Was this predictable for Walker?
Well, if you were to project an uptick in performance for Taijuan, one of the stronger arguments that could’ve been made (from March 1st onward) dealt with the rumbling in Spring around his tweaked slider. As I wrote about regarding Dylan Bundy a few weeks ago, we’re continually seeing breakouts on the mound that come from addition and rebirth of pitches. It’s insanely hard to project what these changes will do, but in today’s world, where the immersion of stats makes statistical sleepers quickly devolve from actually being a ‘sleeper’, the little room there is for finding great value outside of factors like this.
A common move is to look to at the last few starts a pitcher has at the end of the prior season and see if something has carried over. Walker had a great start in Los Angeles, spinning an 11 strikeout, complete game in mid September, but he did it with minimal usage of the pitch that has brought him to relevance this season, his slider. We had so little of a baseline to go off of in our expectations for 2017 season, I’m not kicking myself for missing what I think could be coming for Walker.

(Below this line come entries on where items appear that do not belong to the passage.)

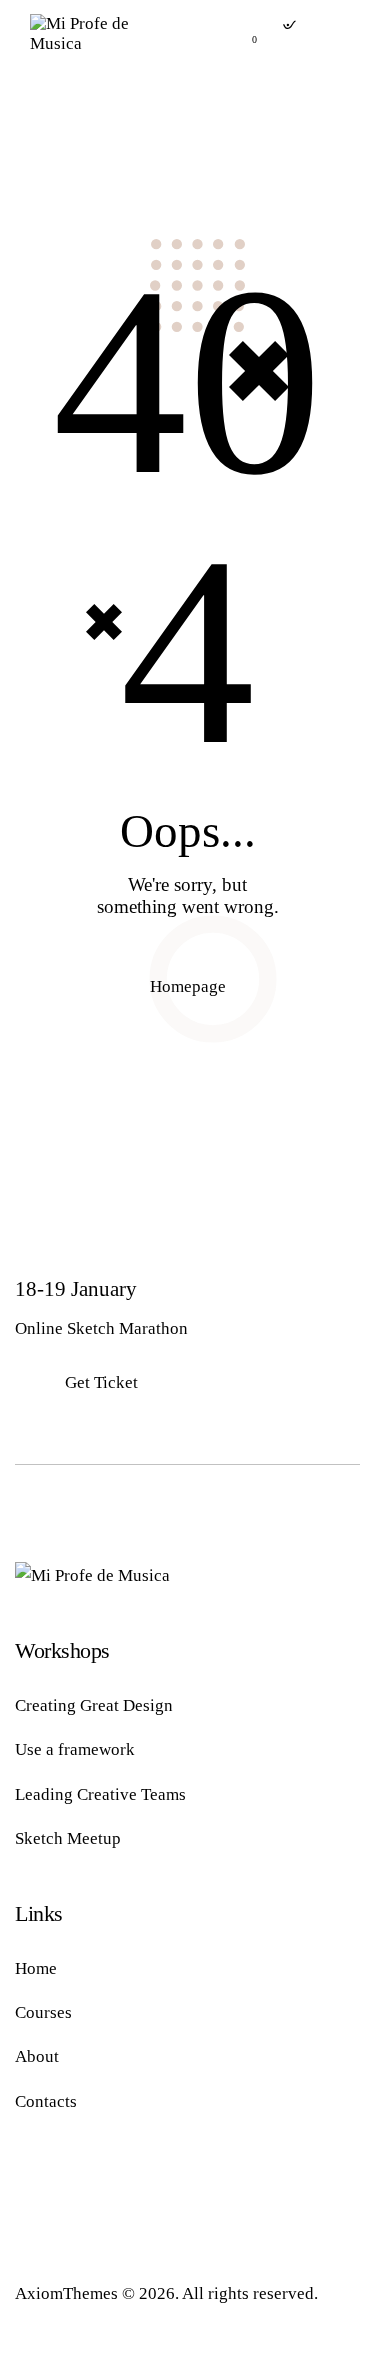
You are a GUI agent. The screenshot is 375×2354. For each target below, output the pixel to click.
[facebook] (40, 2188)
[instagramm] (150, 2188)
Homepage (188, 986)
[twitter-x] (95, 2188)
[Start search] (287, 30)
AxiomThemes (66, 2293)
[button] (339, 33)
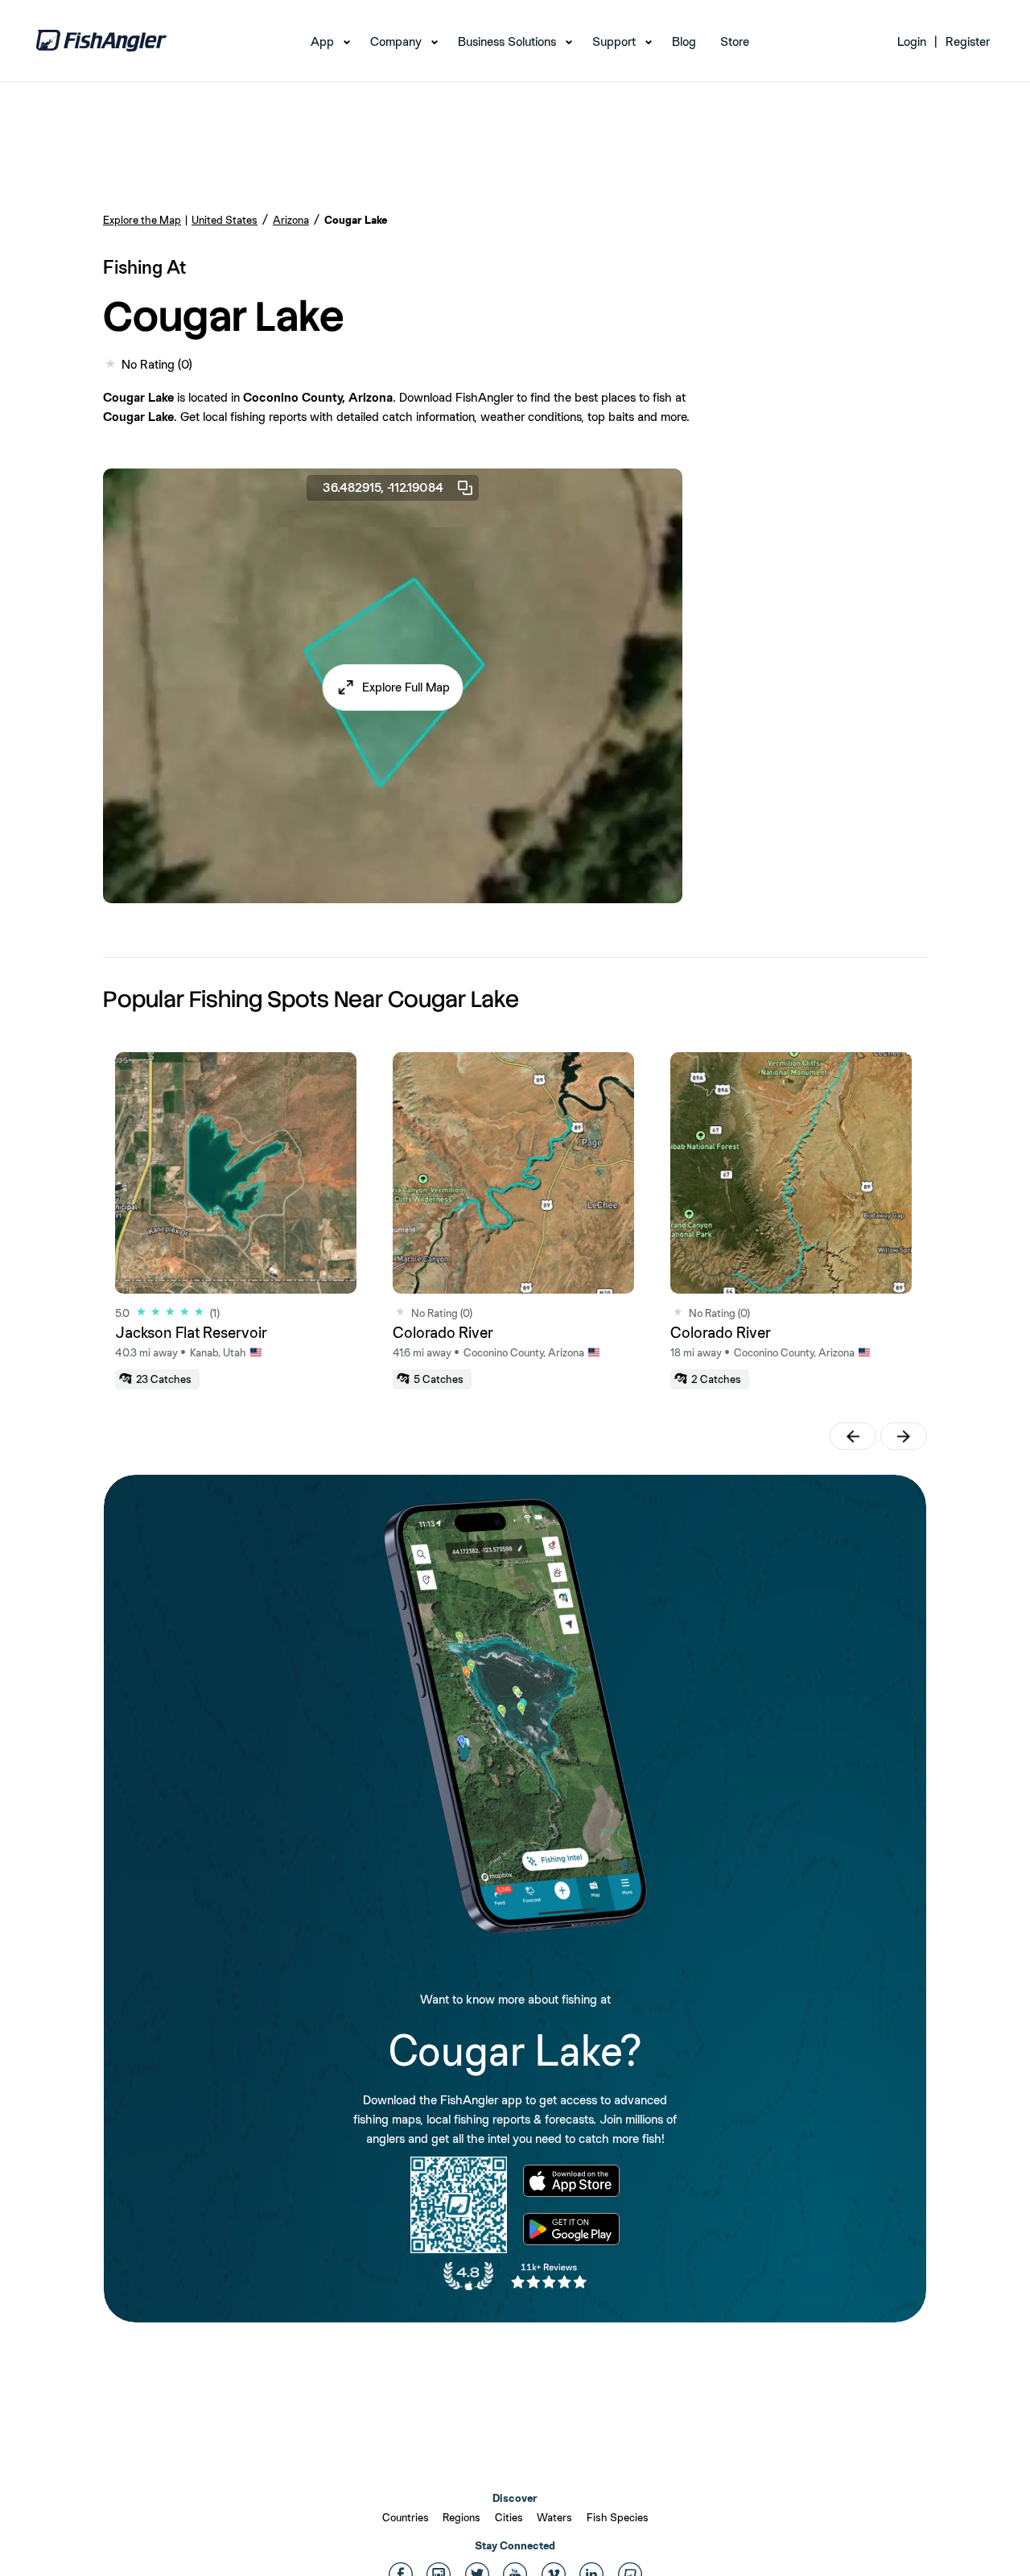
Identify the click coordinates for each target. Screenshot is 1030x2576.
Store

Even crazier is the fact that Walker hasn’t gotten a swinging strike on this new slider in any of his last four starts. His fastball is the pitch that has improved the most in being a ‘put away’ offering (14 swinging strikes on fastballs alone in his 11K game). While I’d love to see more misses on the slider, I’m speculating the overall success is a matter of setting up other pitches much more effectively, off of the new slider, even if in his last few starts, he hasn’t been throwing it as much. This is similar in philosophy to another player who has seen some early success, Luis Severino. He possesses a slider and changeup that both haven’t improved in regards to swinging strikes but are being set up better by the differential in speed from his fastball to changeup (Severino’s fastball velocity is up slightly, with a changeup velocity that is down 2 MPH).
I like what I see from Taijuan Walker this year, and am willing to pick up some shares and see where this ride takes us.

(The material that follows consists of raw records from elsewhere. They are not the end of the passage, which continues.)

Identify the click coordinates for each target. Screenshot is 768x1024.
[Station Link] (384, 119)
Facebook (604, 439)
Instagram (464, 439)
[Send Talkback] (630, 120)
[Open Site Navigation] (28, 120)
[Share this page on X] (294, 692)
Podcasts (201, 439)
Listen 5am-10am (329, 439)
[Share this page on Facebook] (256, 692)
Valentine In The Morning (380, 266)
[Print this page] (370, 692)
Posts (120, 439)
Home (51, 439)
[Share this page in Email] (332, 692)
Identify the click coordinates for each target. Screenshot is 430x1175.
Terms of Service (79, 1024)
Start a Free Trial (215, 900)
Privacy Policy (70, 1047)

I’m slotting him in currently as a top 175 player, just behind Kevin Gausman and Rich Hill, but with some refinement to my rankings coming, I’d take Walker over Gausman, and other arms around the Vince Velasquez range of my ranks. Razzball is giving Walker a 4.21 ERA with a K/9 under 9 and a 1.21 WHIP for the rest of 2017. A decent 3.76 SIERA (FIP-esque statistic) suggests the results may not be as nice as the underlying numbers (Walker owners know all too well how that feels). I see something below a 4.00 ERA as reasonable, let’s say 3.8, with a K/9 at or slightly above 9, as I’m buying the new profile and fastball effectiveness. He’s a high variance arm that I like the now visible upside of.

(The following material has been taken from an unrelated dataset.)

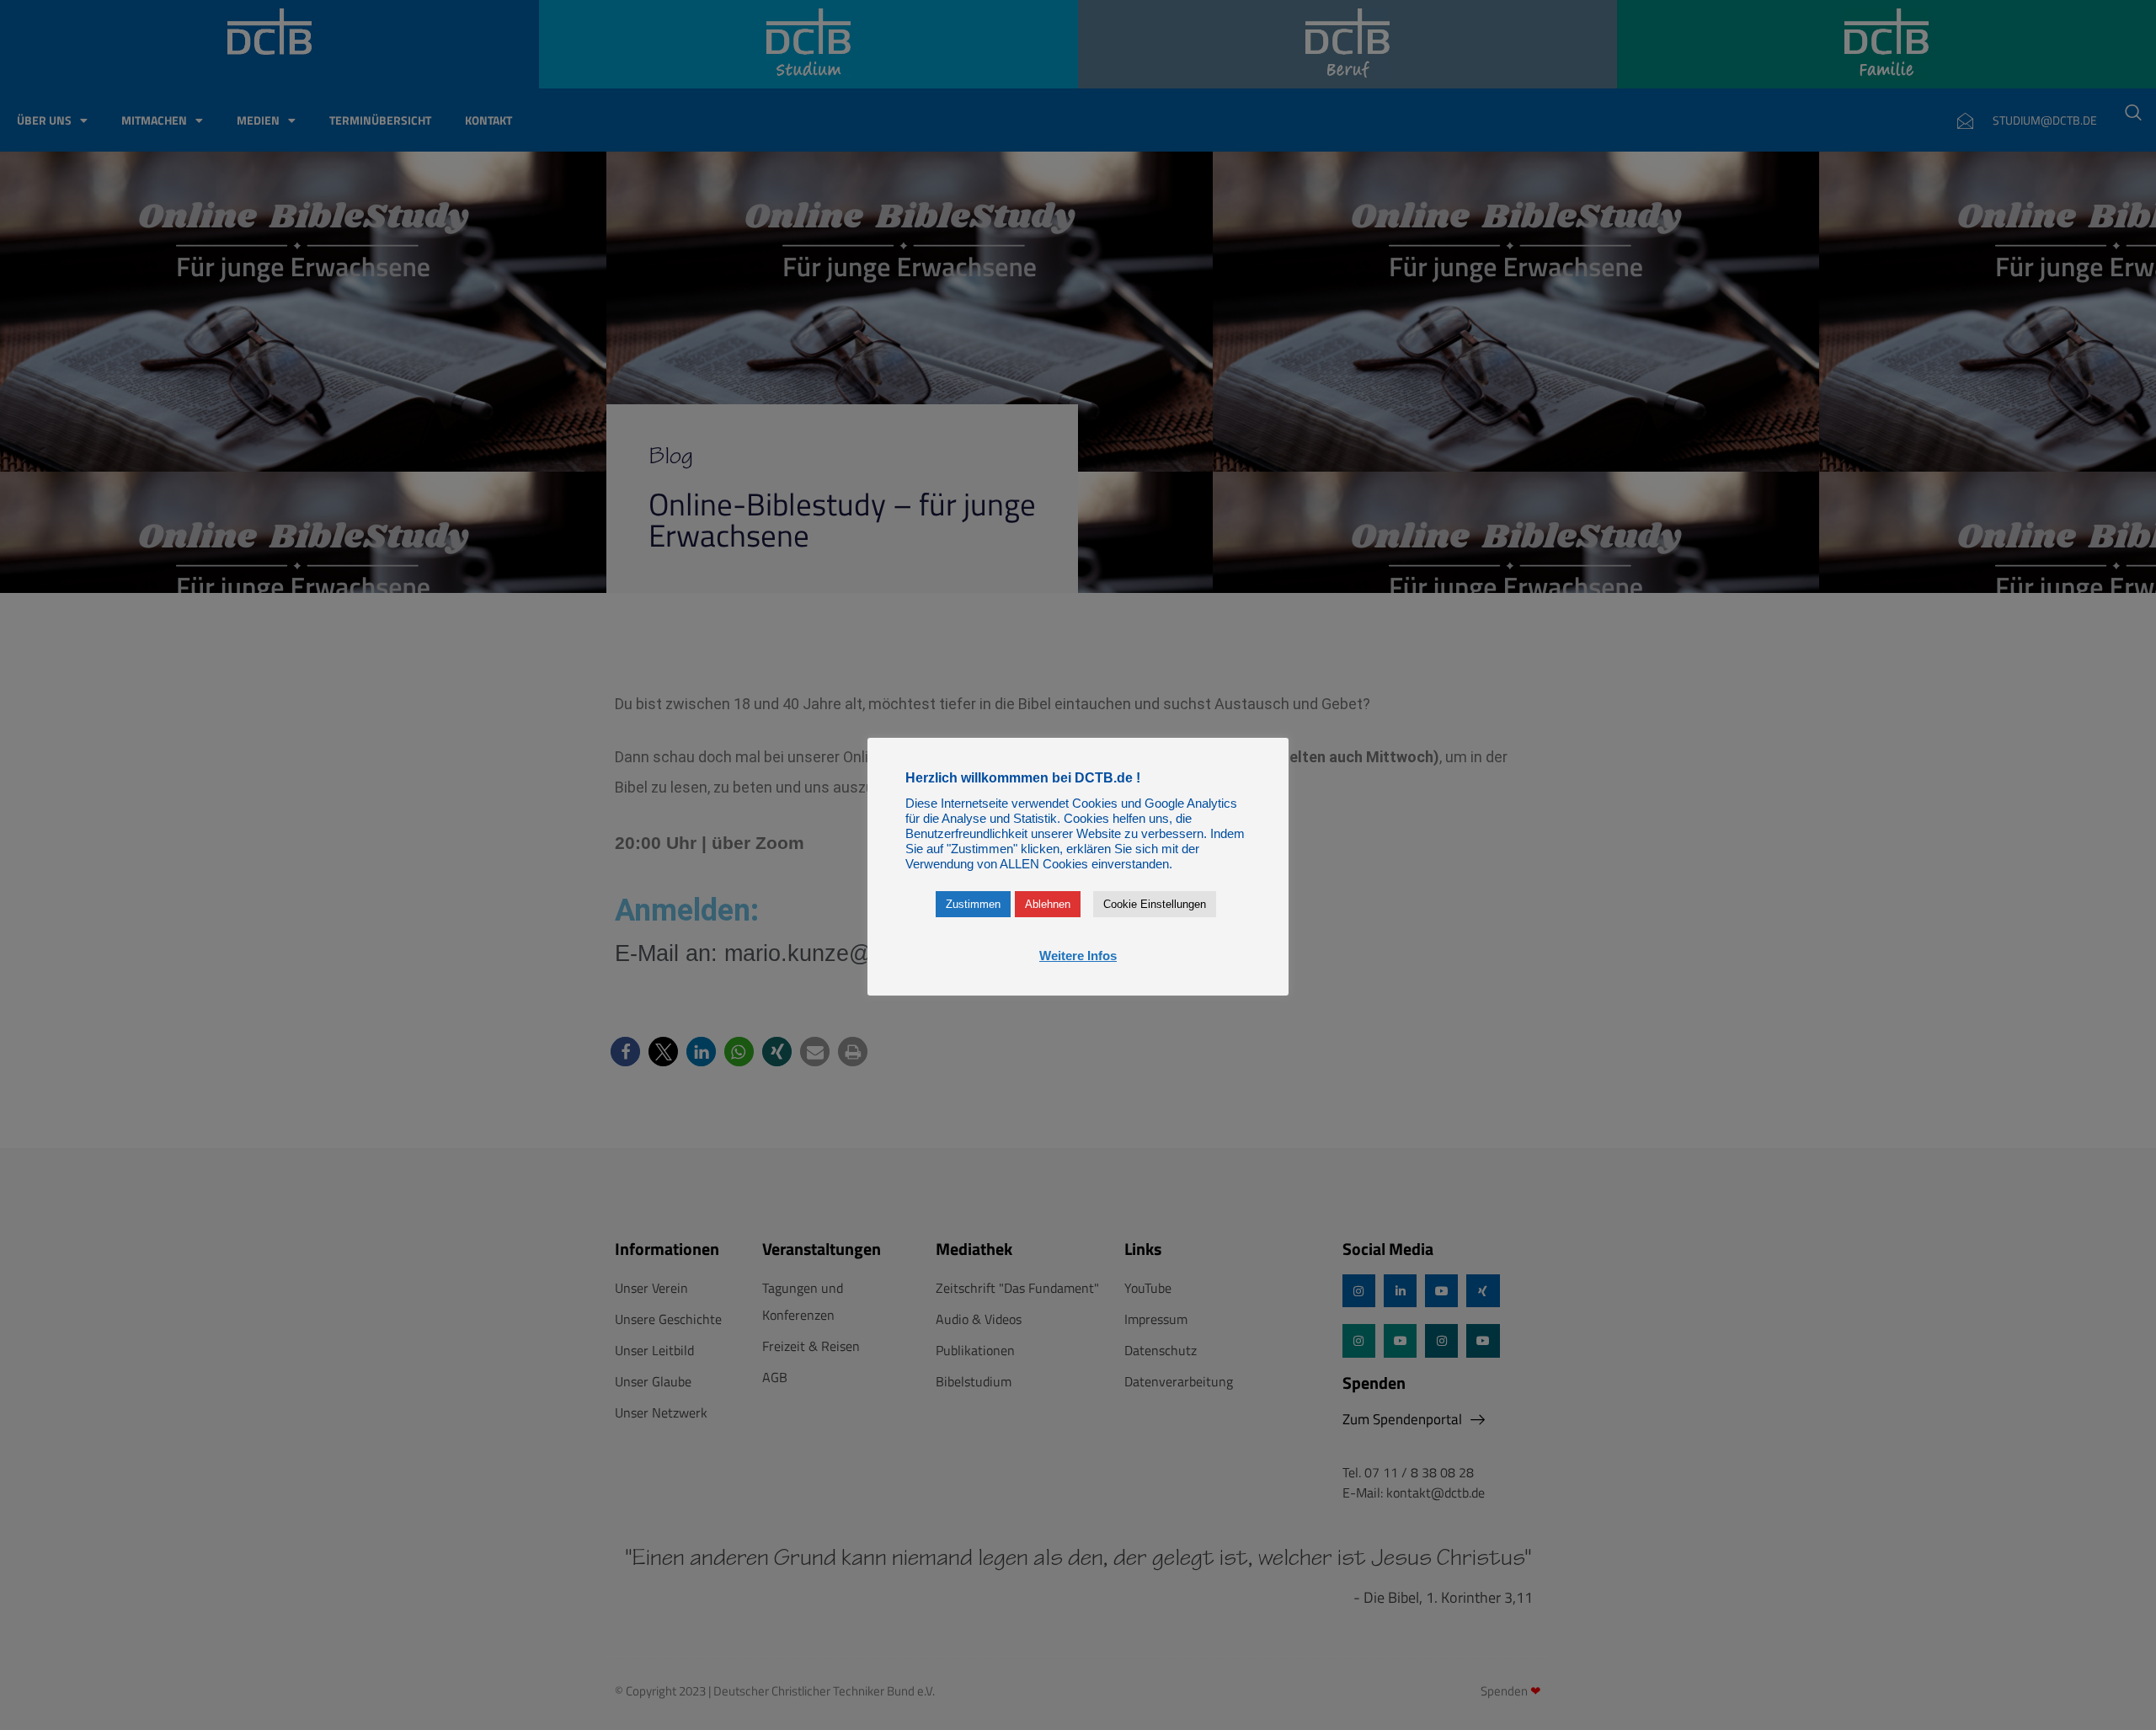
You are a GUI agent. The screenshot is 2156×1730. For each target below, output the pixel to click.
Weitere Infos (1078, 955)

Big test coming as he heads to the nation’s capital to face one of the most terrifying offenses in the Nationals early this week. A hard luck loss might present an opportunity for you to go to the once again disgruntled Walker owner in your league and push for a swap at a nice price. Also keep in mind, Arizona will be breaking out the humidor in the near future, which can only help a starter like Walker, with a history of home run problems.